Consider the competitors you don’t know yet. The Internet has unleashed a new era of intense competition, and companies will need to be fast and flexible to stay ahead. Competition can emerge rapidly from unexpected corners, and as barriers between sectors become blurred, start-ups based on digital models will gain momentum. Leaders will need to commit resources to the digital transformation to maintain their position. Although the cost of these efforts will strain companies in the short term, they will open the way for long-term benefits.
Retool operations for a digital age. Agility is the key word. Across the new Chinese landscape, Internet capabilities will require much more than a focus on customer-facing operations. A new operating strategy will integrate Internet technologies into back-office functions, production processes, and supply chains, to achieve new efficiencies. CIOs and other technology specialists will need to change their mind-set about big data, adopt multichannel models, and champion operational improvements.
Drill down on your organizational capabilities. Across China, companies are facing talent shortages for highly specialized roles in big data analytics, particularly in sectors such as finance, where changes are coming fast. Meantime, labor-intensive industries will need to attract more knowledge workers as digital technologies become “wrappers” for many goods and services. Outside hiring to attract new talent will be needed, but companies must also be creative about developing their talent pipelines, exploring industry collaboration to create skills in short supply in China, and seeking out partnerships with universities.

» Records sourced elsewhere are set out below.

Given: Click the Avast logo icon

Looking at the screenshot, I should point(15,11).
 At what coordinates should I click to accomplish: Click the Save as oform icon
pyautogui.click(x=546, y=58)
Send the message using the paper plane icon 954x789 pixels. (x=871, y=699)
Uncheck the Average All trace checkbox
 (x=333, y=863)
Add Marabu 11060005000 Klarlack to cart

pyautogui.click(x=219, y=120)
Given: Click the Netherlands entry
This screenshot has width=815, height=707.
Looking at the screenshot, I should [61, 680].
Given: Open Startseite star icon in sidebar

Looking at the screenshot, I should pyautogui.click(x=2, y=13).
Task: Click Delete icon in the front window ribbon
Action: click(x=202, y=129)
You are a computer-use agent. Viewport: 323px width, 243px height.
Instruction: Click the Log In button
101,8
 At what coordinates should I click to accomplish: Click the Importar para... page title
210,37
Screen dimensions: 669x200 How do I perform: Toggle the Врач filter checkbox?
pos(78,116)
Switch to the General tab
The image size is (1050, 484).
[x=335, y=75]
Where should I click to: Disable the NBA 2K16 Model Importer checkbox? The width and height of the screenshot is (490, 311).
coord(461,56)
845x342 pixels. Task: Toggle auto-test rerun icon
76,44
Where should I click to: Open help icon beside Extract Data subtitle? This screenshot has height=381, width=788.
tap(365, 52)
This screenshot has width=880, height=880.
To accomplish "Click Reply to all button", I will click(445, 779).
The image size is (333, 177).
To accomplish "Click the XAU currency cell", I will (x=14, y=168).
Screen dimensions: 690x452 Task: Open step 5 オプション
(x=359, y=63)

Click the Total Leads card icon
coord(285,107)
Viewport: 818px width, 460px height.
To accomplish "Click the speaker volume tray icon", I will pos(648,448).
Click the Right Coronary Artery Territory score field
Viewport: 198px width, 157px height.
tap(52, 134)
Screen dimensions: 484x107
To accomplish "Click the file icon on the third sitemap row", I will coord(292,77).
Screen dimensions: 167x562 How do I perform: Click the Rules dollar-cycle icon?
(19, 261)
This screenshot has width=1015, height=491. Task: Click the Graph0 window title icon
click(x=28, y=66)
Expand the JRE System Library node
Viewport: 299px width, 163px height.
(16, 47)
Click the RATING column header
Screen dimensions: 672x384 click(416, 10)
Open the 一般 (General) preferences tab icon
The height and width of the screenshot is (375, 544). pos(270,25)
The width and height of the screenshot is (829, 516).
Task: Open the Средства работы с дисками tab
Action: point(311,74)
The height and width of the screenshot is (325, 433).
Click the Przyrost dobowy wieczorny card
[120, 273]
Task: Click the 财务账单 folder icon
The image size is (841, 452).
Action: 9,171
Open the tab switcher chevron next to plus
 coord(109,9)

The open-ended characteristics of Internet technologies will challenge traditional business models that keep value-chain activities in-house. The next phase of change will tax the capabilities of companies in China, and executives should be open to collaborative ecosystems involving partnerships with upstream suppliers, downstream vendors, and consumers. China’s increasingly wired landscape, in short, is changing the face of business there and challenging the strategies even of companies that have prospered through earlier waves of tumultuous growth.